- [Problem requirements] Pictures stay out of the output. Return exactly the lines below from the one with "Click the green legend line for cycle 37" down to the one with "Screen dimensions: 650x413", both included, and nothing more.

- [Input data]

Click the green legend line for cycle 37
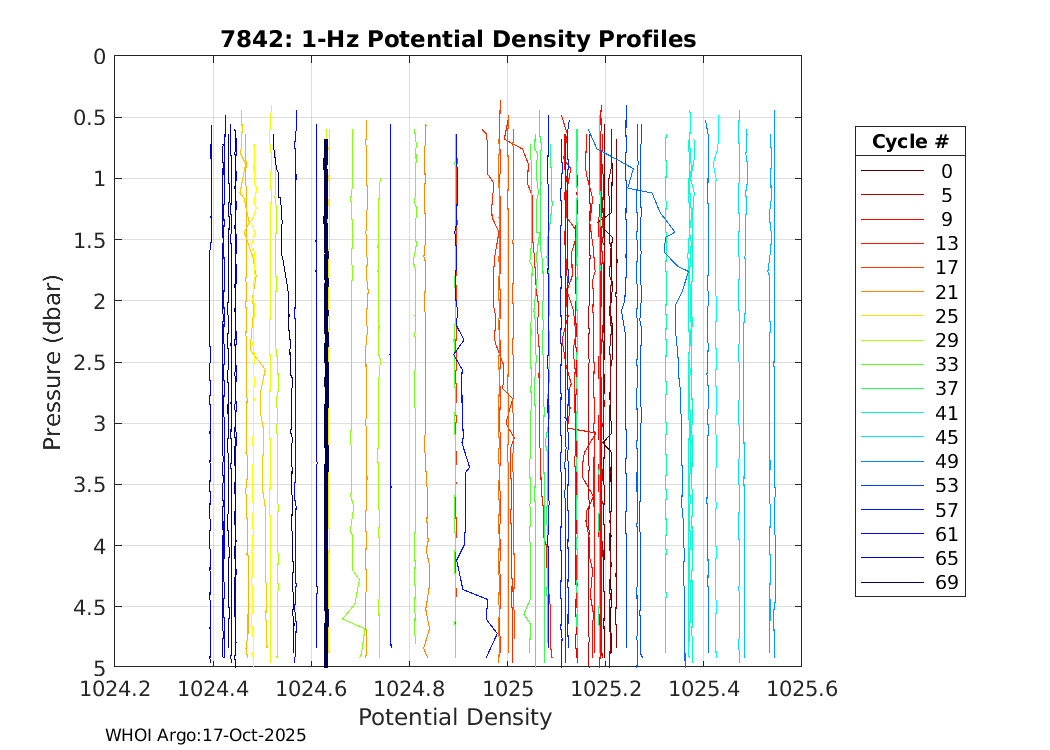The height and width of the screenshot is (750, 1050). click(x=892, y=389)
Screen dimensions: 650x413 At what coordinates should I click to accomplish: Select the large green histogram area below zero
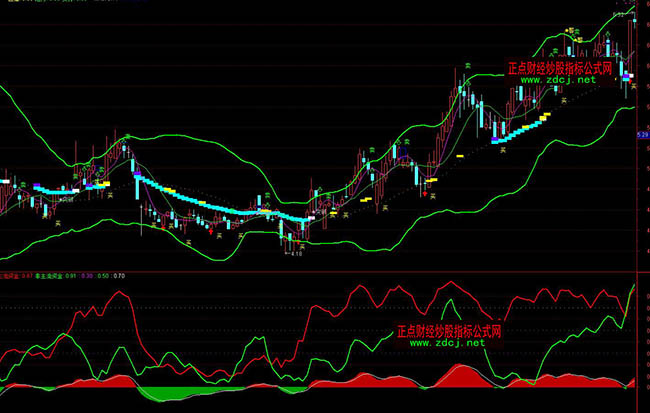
...
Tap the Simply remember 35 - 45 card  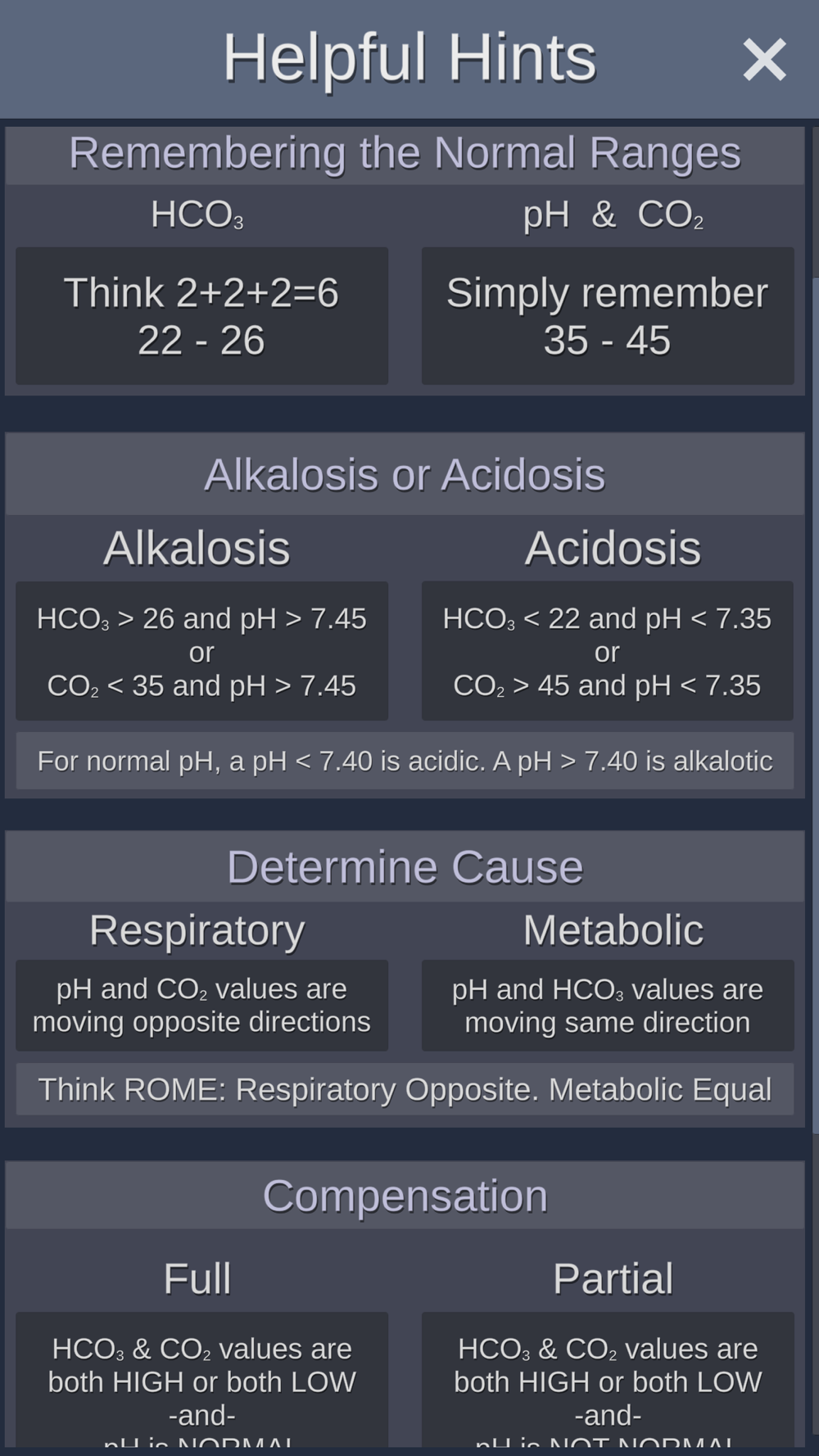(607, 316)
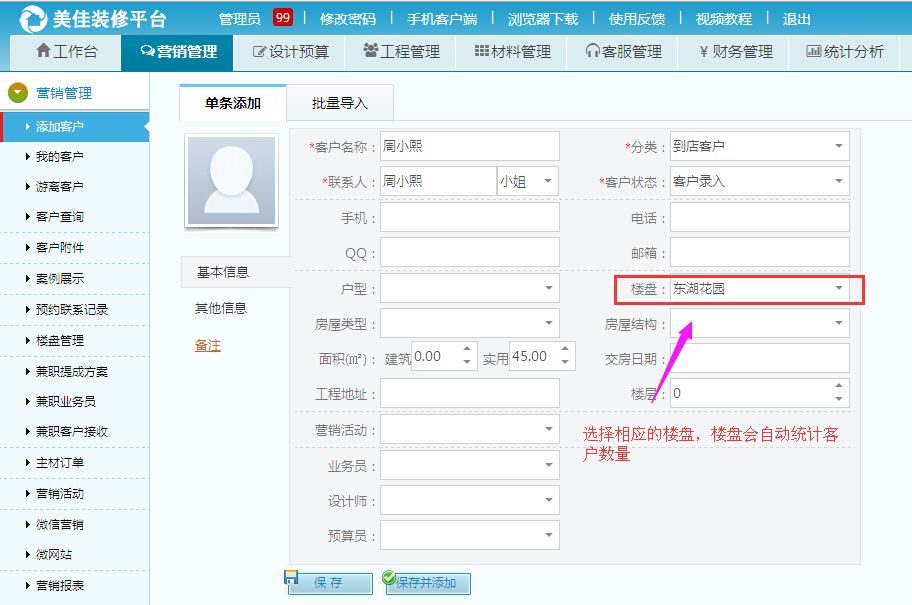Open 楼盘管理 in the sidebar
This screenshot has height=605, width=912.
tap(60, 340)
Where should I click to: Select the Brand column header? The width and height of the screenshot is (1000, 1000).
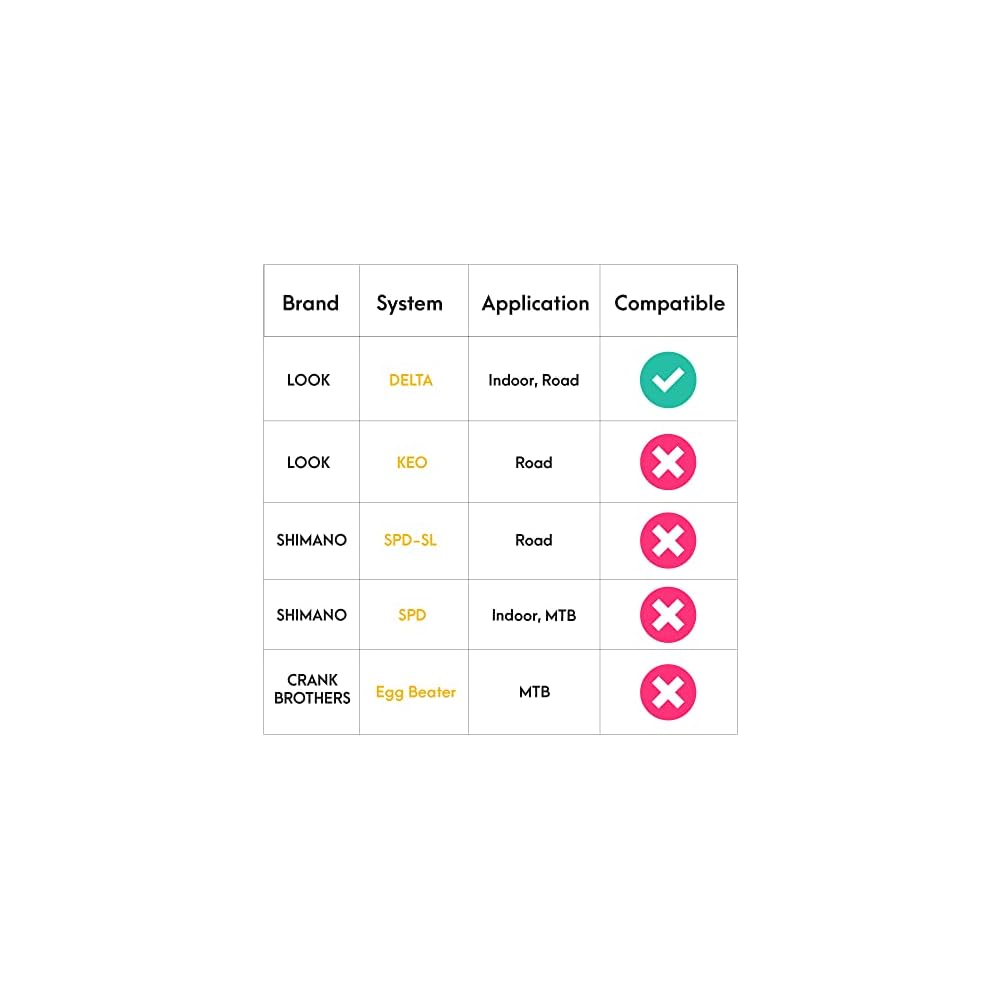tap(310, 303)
* * *
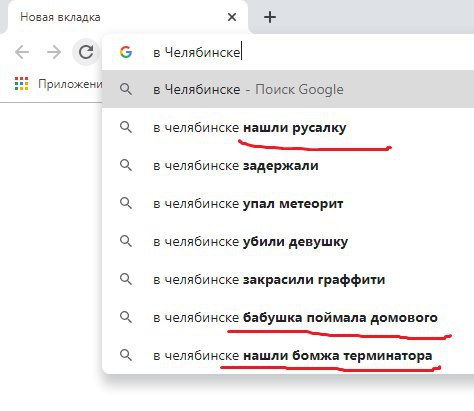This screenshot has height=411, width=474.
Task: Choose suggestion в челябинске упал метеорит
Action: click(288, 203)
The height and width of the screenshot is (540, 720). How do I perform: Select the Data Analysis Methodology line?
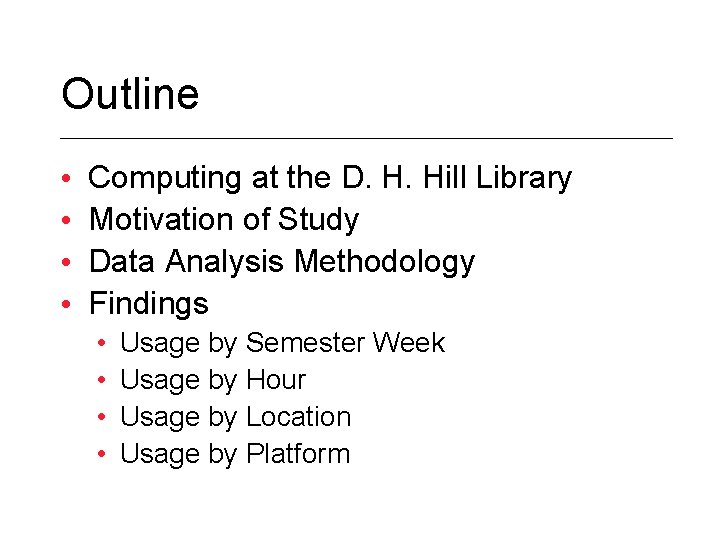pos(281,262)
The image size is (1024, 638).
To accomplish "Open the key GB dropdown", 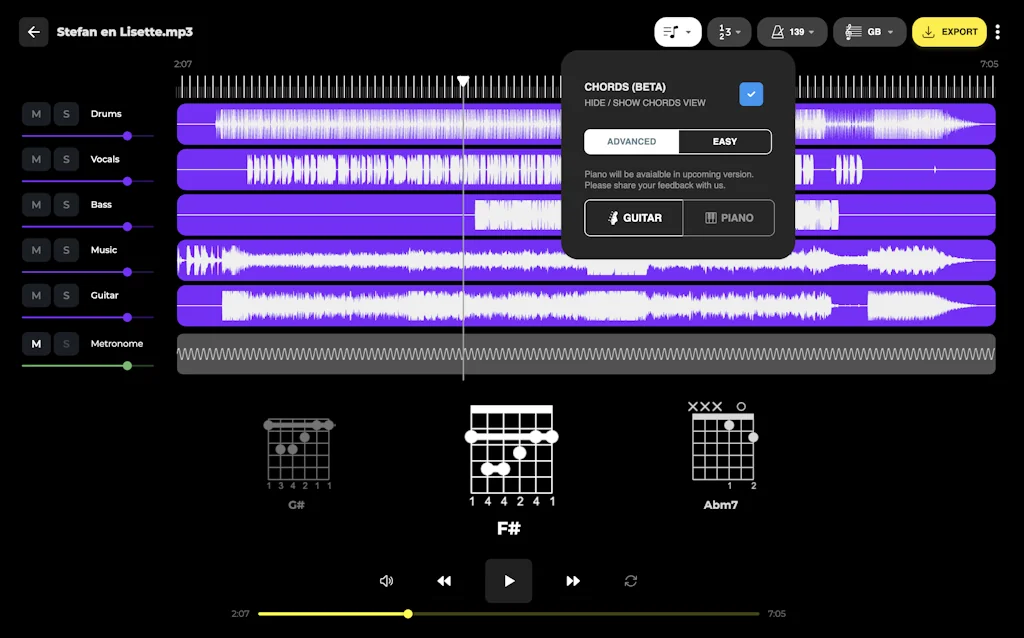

- [Your solution]
Click the green legend line for cycle 37
The height and width of the screenshot is (750, 1050). click(x=892, y=389)
Screen dimensions: 650x413 At what coordinates should I click to accomplish: Select the large green histogram area below zero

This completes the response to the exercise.